Turn everything from the line containing "Screen dimensions: 1456x813" down to the line containing "coord(40,40)", both included, into a Markdown table with the columns No and Line. Number each line in No, put the line itself in Line, and skip blank lines.

☆ ☆ ☆

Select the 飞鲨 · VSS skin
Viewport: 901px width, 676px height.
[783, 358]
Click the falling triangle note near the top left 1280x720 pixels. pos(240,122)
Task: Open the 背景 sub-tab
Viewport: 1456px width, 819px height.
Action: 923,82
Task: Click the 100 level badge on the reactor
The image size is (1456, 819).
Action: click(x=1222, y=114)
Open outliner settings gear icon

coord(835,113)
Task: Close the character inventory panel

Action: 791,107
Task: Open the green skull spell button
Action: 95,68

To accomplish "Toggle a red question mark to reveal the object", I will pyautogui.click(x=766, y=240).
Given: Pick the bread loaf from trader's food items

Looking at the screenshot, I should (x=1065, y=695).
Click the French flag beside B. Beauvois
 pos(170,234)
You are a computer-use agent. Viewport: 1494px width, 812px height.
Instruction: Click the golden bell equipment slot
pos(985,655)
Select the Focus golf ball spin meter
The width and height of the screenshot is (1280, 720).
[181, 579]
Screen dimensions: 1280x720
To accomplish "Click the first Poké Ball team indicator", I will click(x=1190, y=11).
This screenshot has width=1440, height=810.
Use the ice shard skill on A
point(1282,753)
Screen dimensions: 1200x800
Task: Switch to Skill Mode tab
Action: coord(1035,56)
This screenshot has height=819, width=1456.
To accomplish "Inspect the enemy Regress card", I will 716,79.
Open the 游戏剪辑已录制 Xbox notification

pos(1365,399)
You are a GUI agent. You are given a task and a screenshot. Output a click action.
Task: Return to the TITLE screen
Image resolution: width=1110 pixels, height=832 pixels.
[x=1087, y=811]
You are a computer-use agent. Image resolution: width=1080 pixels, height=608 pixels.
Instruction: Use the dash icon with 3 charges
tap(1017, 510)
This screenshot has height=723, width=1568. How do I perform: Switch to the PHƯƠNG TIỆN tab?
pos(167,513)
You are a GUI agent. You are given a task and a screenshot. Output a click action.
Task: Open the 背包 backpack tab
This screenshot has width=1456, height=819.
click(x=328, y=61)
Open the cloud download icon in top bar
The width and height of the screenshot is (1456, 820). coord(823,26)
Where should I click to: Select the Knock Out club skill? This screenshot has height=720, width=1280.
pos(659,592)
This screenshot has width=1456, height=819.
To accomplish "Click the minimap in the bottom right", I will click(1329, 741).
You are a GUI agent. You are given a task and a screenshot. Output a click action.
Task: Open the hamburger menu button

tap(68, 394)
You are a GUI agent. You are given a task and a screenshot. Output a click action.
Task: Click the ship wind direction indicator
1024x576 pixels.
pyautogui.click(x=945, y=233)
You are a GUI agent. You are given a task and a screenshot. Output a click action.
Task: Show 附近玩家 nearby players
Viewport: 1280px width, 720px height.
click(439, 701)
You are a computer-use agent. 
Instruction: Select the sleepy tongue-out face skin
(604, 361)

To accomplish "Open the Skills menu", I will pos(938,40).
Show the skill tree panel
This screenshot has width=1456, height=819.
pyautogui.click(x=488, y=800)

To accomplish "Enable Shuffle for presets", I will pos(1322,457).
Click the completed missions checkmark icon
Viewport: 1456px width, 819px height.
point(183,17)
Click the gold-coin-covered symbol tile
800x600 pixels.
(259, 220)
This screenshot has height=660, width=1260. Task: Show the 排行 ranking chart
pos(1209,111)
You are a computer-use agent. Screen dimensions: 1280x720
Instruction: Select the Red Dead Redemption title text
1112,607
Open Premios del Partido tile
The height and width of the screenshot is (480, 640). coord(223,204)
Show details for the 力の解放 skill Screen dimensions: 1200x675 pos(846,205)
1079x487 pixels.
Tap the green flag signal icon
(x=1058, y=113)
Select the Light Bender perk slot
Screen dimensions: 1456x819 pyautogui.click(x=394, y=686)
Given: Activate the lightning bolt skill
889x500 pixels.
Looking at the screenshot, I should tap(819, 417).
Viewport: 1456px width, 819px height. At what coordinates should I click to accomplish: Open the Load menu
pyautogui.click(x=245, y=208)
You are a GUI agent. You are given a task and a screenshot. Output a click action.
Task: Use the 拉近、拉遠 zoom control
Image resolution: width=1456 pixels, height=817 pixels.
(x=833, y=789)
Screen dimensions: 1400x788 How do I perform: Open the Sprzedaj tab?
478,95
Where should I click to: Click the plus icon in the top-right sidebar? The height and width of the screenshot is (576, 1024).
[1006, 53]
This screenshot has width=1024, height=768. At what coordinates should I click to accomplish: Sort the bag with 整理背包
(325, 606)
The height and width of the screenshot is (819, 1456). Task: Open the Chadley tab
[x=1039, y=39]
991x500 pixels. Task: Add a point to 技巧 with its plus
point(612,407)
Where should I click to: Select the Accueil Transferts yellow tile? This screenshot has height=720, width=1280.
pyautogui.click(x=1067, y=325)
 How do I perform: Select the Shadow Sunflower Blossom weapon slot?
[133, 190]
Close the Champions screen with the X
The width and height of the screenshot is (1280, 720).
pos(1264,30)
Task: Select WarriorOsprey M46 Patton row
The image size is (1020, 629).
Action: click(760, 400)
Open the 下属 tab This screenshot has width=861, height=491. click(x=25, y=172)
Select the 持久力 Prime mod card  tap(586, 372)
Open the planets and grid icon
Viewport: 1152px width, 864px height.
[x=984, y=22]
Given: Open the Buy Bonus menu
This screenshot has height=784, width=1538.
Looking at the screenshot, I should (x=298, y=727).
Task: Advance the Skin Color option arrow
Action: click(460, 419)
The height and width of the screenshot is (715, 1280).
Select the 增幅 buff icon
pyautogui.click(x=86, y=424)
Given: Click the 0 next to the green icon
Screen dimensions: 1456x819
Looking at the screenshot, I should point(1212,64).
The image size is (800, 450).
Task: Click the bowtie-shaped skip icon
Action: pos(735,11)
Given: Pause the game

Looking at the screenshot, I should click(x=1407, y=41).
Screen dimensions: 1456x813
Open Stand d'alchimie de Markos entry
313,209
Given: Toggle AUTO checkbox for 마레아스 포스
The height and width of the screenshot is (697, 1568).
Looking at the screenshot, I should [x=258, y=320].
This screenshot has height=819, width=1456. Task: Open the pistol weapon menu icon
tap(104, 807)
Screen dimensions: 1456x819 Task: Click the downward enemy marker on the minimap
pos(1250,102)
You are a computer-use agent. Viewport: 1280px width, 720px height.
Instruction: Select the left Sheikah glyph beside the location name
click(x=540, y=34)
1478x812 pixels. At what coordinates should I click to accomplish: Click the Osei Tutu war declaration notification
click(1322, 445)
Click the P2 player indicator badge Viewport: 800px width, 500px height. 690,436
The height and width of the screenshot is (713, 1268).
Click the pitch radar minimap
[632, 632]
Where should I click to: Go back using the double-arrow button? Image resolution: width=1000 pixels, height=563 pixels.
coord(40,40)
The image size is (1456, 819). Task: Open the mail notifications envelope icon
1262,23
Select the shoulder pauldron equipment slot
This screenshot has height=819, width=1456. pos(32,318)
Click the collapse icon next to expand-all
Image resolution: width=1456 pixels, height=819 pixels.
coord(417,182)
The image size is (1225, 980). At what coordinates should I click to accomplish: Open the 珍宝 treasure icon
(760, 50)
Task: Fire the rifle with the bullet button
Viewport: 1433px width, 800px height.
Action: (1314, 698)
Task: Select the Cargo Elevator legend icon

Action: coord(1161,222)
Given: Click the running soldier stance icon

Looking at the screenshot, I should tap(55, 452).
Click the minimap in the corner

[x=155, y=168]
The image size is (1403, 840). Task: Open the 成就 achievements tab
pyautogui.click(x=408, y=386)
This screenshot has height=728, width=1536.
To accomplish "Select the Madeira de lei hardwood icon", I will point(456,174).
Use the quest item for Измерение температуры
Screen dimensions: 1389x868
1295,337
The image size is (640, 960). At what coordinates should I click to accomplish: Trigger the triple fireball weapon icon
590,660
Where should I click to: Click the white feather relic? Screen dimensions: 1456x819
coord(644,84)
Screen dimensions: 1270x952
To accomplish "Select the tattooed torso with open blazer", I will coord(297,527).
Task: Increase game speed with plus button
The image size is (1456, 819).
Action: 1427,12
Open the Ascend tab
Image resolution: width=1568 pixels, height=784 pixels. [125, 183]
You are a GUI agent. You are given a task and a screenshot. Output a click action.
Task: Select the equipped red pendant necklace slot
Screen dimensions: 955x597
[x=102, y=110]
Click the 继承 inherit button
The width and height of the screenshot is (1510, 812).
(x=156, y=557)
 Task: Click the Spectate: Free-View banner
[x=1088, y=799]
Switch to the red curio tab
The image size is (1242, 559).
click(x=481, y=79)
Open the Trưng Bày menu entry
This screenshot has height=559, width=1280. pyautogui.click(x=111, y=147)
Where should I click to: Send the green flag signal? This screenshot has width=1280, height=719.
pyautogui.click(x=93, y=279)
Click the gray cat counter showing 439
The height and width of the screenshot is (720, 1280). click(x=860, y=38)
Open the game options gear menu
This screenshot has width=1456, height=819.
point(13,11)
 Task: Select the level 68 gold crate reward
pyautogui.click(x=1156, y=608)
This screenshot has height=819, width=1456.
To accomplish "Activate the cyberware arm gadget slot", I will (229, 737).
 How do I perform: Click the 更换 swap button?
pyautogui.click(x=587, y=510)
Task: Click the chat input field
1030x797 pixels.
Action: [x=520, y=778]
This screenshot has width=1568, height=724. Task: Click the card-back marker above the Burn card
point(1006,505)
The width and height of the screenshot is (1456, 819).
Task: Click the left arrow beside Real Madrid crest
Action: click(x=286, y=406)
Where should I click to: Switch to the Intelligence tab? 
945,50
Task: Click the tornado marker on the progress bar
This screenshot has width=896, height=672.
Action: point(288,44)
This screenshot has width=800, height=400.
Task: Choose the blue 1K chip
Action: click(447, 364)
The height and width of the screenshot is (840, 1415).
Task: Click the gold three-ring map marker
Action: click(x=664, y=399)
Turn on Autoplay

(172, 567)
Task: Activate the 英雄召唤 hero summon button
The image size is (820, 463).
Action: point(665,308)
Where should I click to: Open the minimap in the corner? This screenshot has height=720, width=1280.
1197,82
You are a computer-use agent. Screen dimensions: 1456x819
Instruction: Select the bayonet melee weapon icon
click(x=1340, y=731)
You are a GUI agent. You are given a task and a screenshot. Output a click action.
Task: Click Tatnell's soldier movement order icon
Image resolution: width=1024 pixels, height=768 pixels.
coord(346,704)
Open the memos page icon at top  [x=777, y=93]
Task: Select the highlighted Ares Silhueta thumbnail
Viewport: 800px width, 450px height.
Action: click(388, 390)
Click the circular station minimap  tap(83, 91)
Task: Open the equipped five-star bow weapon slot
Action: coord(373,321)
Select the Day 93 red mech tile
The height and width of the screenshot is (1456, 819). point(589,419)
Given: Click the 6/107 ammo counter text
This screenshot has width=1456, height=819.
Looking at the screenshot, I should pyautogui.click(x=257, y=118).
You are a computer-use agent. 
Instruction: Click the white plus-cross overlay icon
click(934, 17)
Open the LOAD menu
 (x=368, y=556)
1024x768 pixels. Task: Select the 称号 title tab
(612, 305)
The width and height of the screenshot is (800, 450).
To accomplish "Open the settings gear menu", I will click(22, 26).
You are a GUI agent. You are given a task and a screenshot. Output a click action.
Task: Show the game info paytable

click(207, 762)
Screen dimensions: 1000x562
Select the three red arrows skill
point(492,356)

☆ ☆ ☆

Solution to the exercise>
| No | Line |
|---|---|
| 1 | Screen dimensions: 1456x813 |
| 2 | Open Stand d'alchimie de Markos entry |
| 3 | 313,209 |
| 4 | Given: Toggle AUTO checkbox for 마레아스 포스 |
| 5 | The height and width of the screenshot is (697, 1568). |
| 6 | Looking at the screenshot, I should [x=258, y=320]. |
| 7 | This screenshot has height=819, width=1456. Task: Open the pistol weapon menu icon |
| 8 | tap(104, 807) |
| 9 | Screen dimensions: 1456x819 Task: Click the downward enemy marker on the minimap |
| 10 | pos(1250,102) |
| 11 | You are a computer-use agent. Viewport: 1280px width, 720px height. |
| 12 | Instruction: Select the left Sheikah glyph beside the location name |
| 13 | click(x=540, y=34) |
| 14 | 1478x812 pixels. At what coordinates should I click to accomplish: Click the Osei Tutu war declaration notification |
| 15 | click(1322, 445) |
| 16 | Click the P2 player indicator badge Viewport: 800px width, 500px height. 690,436 |
| 17 | The height and width of the screenshot is (713, 1268). |
| 18 | Click the pitch radar minimap |
| 19 | [632, 632] |
| 20 | Where should I click to: Go back using the double-arrow button? Image resolution: width=1000 pixels, height=563 pixels. |
| 21 | coord(40,40) |